Instructions for the task
The copy you produce must repeat each record exactly and contain no pictures.

Material provided
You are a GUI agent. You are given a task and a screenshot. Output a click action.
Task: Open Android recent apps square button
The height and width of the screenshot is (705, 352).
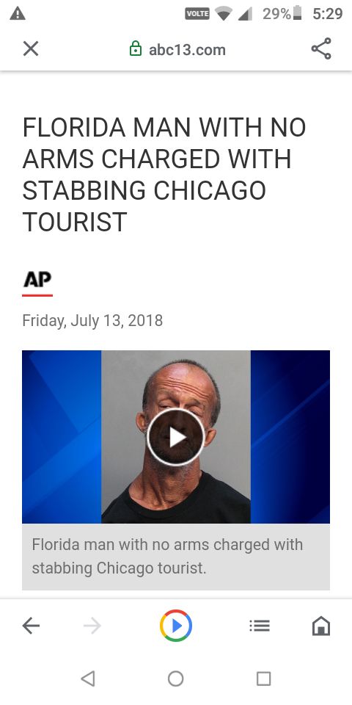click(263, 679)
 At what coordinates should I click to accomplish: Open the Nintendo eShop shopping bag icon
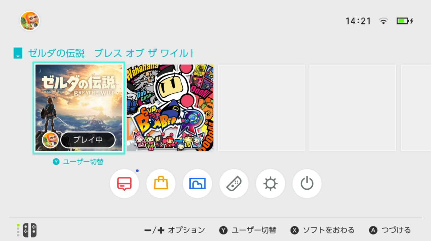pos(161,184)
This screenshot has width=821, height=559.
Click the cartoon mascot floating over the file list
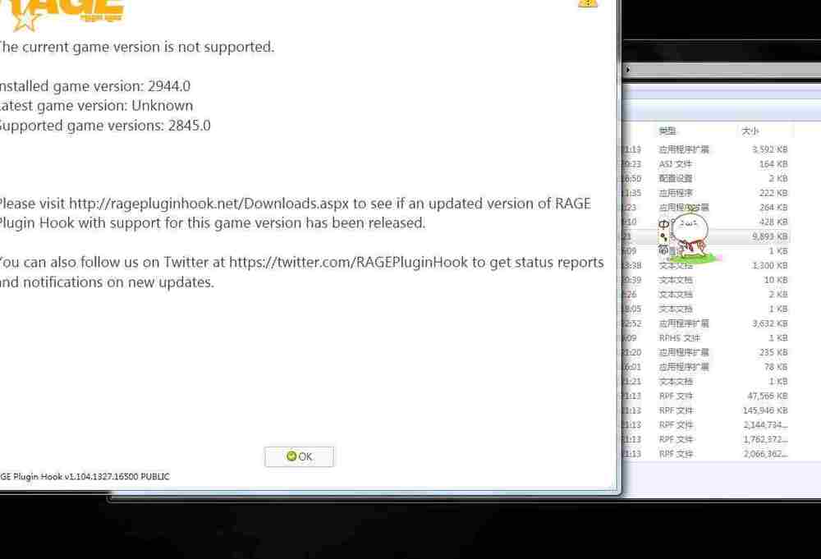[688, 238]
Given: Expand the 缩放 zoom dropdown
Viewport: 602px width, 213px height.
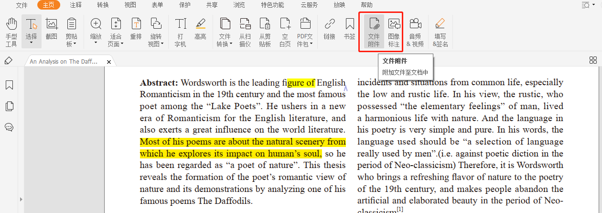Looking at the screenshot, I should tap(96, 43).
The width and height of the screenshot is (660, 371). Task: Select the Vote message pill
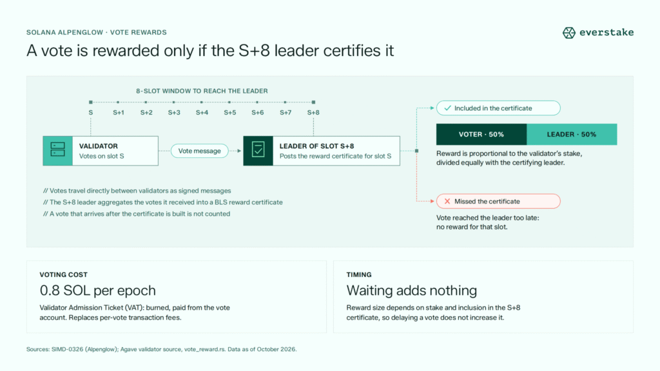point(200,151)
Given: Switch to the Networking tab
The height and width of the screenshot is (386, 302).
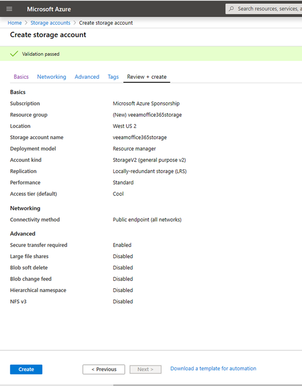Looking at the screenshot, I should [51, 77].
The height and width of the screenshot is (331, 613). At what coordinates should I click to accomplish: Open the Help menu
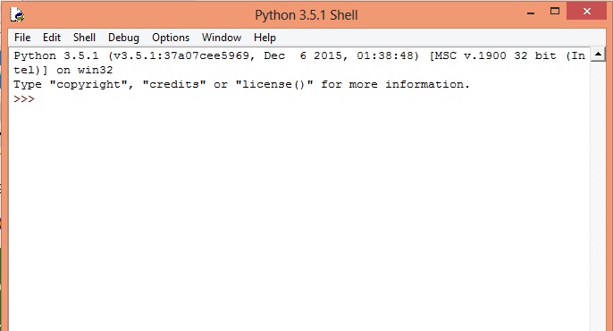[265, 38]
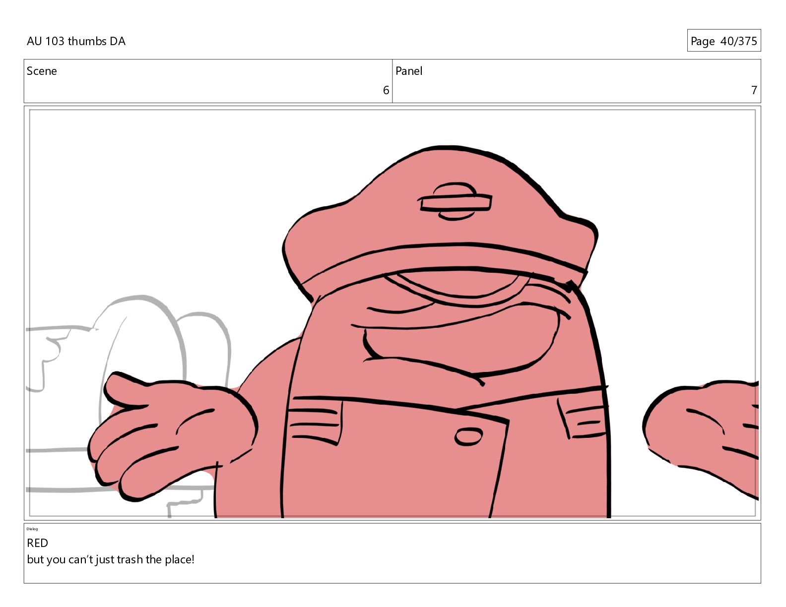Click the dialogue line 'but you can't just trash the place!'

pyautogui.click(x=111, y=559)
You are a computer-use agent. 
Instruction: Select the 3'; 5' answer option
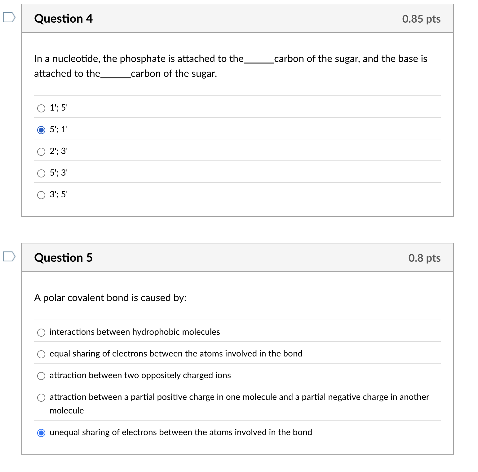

Expected answer
You are a GUI agent. You are given a task and a screenshot. Output a click action.
Task: Open Android recent apps square button
The height and width of the screenshot is (705, 352).
click(263, 679)
 At what coordinates should I click to accomplish: Open the Nintendo eShop shopping bag icon
pos(161,184)
This screenshot has width=821, height=559.
Click the cartoon mascot floating over the file list
[688, 238]
Given: Expand the 缩放 zoom dropdown
Viewport: 602px width, 213px height.
Looking at the screenshot, I should tap(96, 43).
The width and height of the screenshot is (660, 371). Task: Select the Vote message pill
point(200,151)
Given: Switch to the Networking tab
The height and width of the screenshot is (386, 302).
Looking at the screenshot, I should [51, 77].
The height and width of the screenshot is (331, 613). At what coordinates should I click to accomplish: Open the Help menu
[265, 38]
Click the dialogue line 'but you can't just trash the place!'

pyautogui.click(x=111, y=559)
You are a computer-use agent. 
Instruction: Select the 3'; 5' answer option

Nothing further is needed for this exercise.